Given information =
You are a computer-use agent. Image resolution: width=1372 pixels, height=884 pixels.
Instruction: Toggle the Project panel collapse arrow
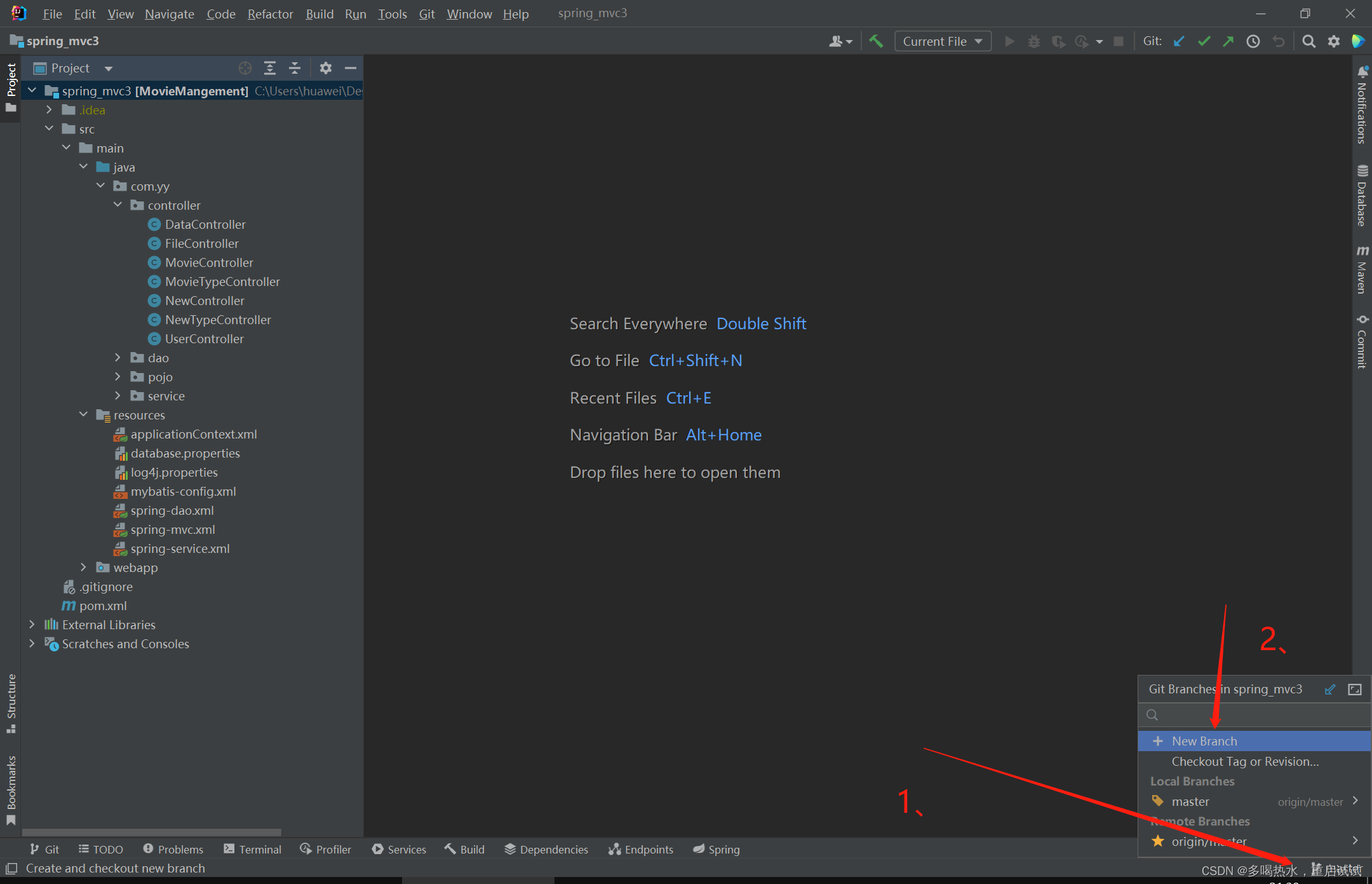350,67
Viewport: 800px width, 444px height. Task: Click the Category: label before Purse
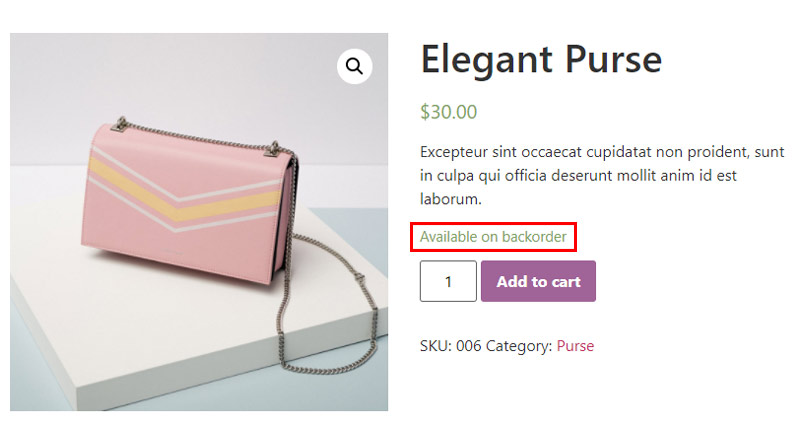[519, 346]
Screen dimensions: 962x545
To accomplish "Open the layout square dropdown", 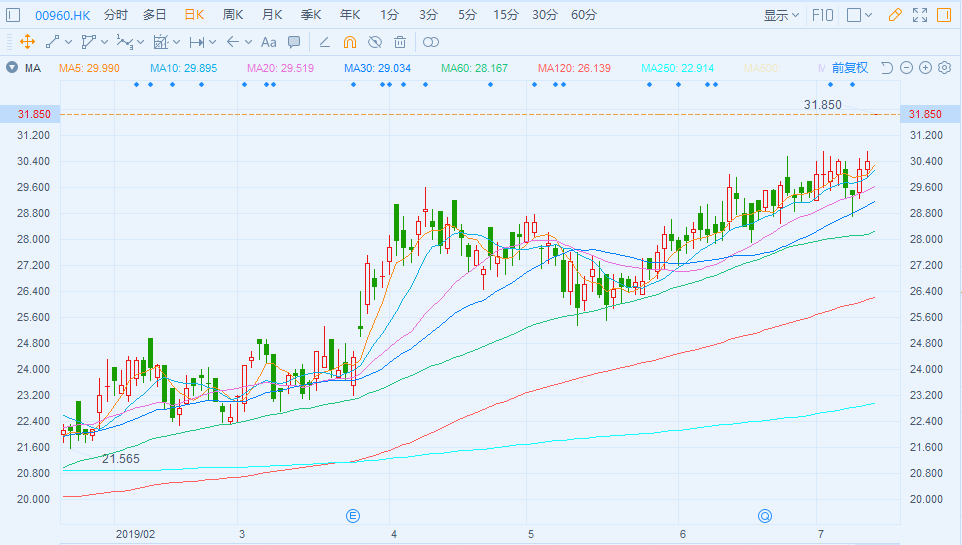I will [859, 15].
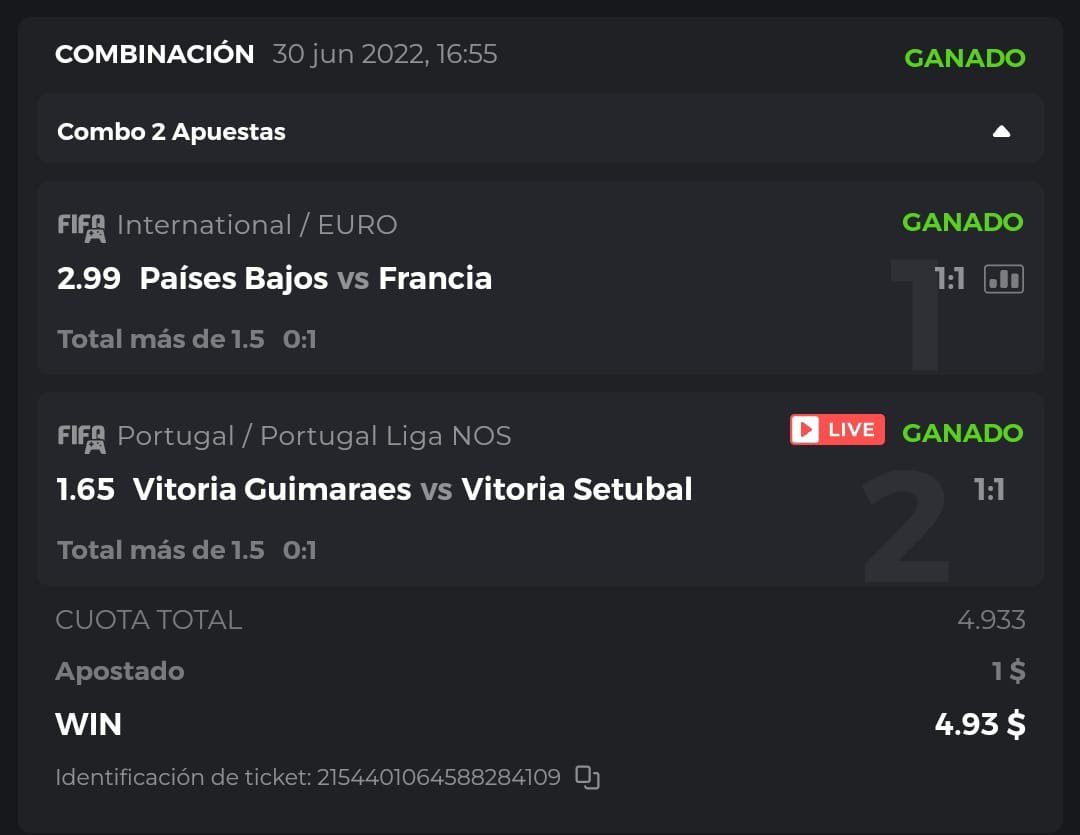
Task: Click the 1.65 odds value
Action: click(x=86, y=489)
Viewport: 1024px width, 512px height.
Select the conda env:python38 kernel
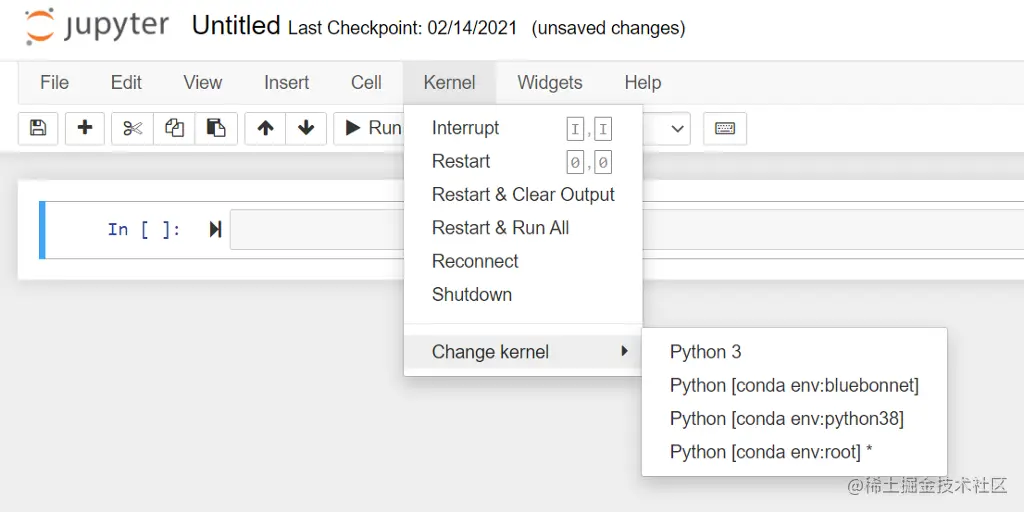[787, 418]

Work request =
Extract, word for word, each line from the top of the data down to and including the line with "Screen dimensions: 962x545"; skip the pictures.

Exercise result =
You are a computer-use agent. Image resolution: width=1372 pixels, height=884 pixels.
Instruction: Toggle the Project panel collapse arrow
350,67
Viewport: 800px width, 444px height. Task: Click the Category: label before Purse
[519, 346]
Screen dimensions: 962x545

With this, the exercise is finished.